# [Task to complete]
Output the records below again, precisely as they are written.

· · · · · · ·

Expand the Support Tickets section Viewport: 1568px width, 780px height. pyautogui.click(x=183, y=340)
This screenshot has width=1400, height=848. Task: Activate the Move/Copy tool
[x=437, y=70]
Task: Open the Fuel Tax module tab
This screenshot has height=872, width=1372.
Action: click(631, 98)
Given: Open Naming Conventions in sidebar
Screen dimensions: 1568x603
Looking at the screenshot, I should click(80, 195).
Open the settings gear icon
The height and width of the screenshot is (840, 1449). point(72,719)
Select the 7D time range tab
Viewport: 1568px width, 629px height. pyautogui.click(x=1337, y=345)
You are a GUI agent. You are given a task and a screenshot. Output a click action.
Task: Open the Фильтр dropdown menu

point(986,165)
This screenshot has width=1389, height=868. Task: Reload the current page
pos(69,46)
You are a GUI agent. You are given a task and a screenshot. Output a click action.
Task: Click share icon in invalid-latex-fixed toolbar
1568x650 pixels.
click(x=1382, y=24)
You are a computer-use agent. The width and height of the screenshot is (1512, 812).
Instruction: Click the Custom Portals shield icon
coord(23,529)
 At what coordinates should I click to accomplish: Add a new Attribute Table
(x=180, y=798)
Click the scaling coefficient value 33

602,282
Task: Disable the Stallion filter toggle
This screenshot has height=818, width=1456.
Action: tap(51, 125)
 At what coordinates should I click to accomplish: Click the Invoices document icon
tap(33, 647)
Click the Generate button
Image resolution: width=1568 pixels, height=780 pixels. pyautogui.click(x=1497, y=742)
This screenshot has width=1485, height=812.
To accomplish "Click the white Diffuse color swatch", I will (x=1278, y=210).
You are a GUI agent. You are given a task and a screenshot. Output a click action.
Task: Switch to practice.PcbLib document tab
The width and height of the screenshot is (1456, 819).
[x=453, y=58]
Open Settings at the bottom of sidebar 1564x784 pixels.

· · · · · · ·

# [Answer for the task]
Expand the Support Tickets section Viewport: 1568px width, 780px height. pyautogui.click(x=183, y=340)
This screenshot has width=1400, height=848. Task: Activate the Move/Copy tool
[x=437, y=70]
Task: Open the Fuel Tax module tab
This screenshot has height=872, width=1372.
Action: click(631, 98)
Given: Open Naming Conventions in sidebar
Screen dimensions: 1568x603
Looking at the screenshot, I should click(80, 195).
Open the settings gear icon
The height and width of the screenshot is (840, 1449). point(72,719)
Select the 7D time range tab
Viewport: 1568px width, 629px height. pyautogui.click(x=1337, y=345)
You are a GUI agent. You are given a task and a screenshot. Output a click action.
Task: Open the Фильтр dropdown menu

point(986,165)
This screenshot has width=1389, height=868. Task: Reload the current page
pos(69,46)
You are a GUI agent. You are given a task and a screenshot. Output a click action.
Task: Click share icon in invalid-latex-fixed toolbar
1568x650 pixels.
click(x=1382, y=24)
You are a computer-use agent. The width and height of the screenshot is (1512, 812).
Instruction: Click the Custom Portals shield icon
coord(23,529)
 At what coordinates should I click to accomplish: Add a new Attribute Table
(x=180, y=798)
Click the scaling coefficient value 33

602,282
Task: Disable the Stallion filter toggle
This screenshot has height=818, width=1456.
Action: tap(51, 125)
 At what coordinates should I click to accomplish: Click the Invoices document icon
tap(33, 647)
Click the Generate button
Image resolution: width=1568 pixels, height=780 pixels. pyautogui.click(x=1497, y=742)
This screenshot has width=1485, height=812.
To accomplish "Click the white Diffuse color swatch", I will (x=1278, y=210).
You are a GUI agent. You are given a task and a screenshot. Output a click action.
Task: Switch to practice.PcbLib document tab
The width and height of the screenshot is (1456, 819).
[x=453, y=58]
Open Settings at the bottom of sidebar 1564x784 pixels.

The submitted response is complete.